#### Task to carry out
Reproduce precisely the lines between the start of the data below and the line with "Click the int type name", both included.

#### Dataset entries

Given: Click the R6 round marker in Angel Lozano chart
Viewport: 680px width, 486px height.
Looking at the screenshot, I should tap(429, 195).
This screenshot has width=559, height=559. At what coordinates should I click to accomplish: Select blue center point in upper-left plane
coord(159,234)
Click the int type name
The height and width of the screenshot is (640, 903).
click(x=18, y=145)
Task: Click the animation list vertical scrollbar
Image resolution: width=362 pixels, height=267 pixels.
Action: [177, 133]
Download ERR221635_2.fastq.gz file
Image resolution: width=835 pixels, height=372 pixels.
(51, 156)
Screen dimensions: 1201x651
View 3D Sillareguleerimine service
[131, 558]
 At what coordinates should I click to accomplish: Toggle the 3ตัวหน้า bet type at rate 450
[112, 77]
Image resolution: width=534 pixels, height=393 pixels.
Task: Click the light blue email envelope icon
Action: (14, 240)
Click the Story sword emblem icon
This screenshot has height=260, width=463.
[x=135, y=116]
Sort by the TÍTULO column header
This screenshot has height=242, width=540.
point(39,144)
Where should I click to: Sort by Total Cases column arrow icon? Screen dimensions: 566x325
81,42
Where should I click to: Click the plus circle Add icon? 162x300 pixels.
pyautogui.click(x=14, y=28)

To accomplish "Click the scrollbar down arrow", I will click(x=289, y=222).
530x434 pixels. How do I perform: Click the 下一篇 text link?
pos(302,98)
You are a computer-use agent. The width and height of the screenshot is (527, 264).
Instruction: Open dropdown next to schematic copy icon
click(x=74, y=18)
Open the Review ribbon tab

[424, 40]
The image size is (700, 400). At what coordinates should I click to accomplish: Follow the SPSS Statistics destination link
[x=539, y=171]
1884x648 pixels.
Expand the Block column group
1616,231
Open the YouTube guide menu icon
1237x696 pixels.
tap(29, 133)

#### Response area
Given: Click the R6 round marker in Angel Lozano chart
Viewport: 680px width, 486px height.
Looking at the screenshot, I should tap(429, 195).
This screenshot has width=559, height=559. At what coordinates should I click to accomplish: Select blue center point in upper-left plane
coord(159,234)
Click the int type name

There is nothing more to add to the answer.